Bei Microsoft könnten weitere Änderungen für Xbox Game Pass bevorstehen. Neue Backend-Daten deuten darauf hin, dass intern an zusätzlichen Abo-Modellen gearbeitet wird. Dabei soll es auch Einschränkungen für Xbox Cloud Gaming geben. Im Mittelpunkt steht ein angeblich geplanter Tarif mit dem Codenamen TRITON.
Bereits zuvor war berichtet worden, dass Microsoft an einem neuen Game-Pass-Modell arbeitet, das ausschließlich Spiele der Xbox-eigenen Studios enthalten soll. Dazu könnten Reihen wie Halo, DOOM und Fallout gehören. Ein solcher Tarif könnte günstiger ausfallen als das aktuelle Komplettangebot.
Neu hinzugekommene Hinweise sprechen nun davon, dass Cloud Gaming in einigen neuen Tarifen nicht unbegrenzt nutzbar wäre. Stattdessen soll es ein monatliches Stundenkontingent geben. Sobald dieses Limit erreicht ist, würde Cloud Gaming bis zum nächsten Abrechnungszeitraum pausieren. Das wäre ein deutlicher Unterschied zu den bisherigen Xbox-Angeboten, bei denen keine festen Monatsgrenzen für Cloud Gaming existieren.
Neben TRITON wird intern offenbar auch ein weiteres Modell namens Duet erwähnt. Dabei soll es sich laut Berichten um ein Kombi-Angebot mit Netflix handeln. Auch dort könnte Cloud Gaming integriert sein, ebenfalls mit zeitlicher Begrenzung. Eine offizielle Vorstellung gibt es bislang nicht.
Zusätzlich kursieren Hinweise auf ein weiteres Cloud-Gaming-Angebot mit Werbung, das 2026 starten könnte. Dabei sollen Nutzer zusätzliche Spielzeit erhalten, wenn sie Werbeeinblendungen ansehen. Zugriff gäbe es demnach womöglich nur auf digital gekaufte Spiele, nicht auf den regulären Game-Pass-Katalog.

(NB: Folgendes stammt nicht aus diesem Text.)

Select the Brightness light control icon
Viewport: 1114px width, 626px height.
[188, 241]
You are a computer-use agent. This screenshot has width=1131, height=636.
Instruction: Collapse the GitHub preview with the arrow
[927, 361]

Bislang stammen alle Informationen aus Leaks und Datenauswertungen. Microsoft hat weder neue Tarife noch Zeitlimits offiziell angekündigt. Sollten sich die Berichte bestätigen, könnte Xbox Game Pass künftig deutlich flexibler werden – mit mehreren Preisstufen, aber auch neuen Einschränkungen.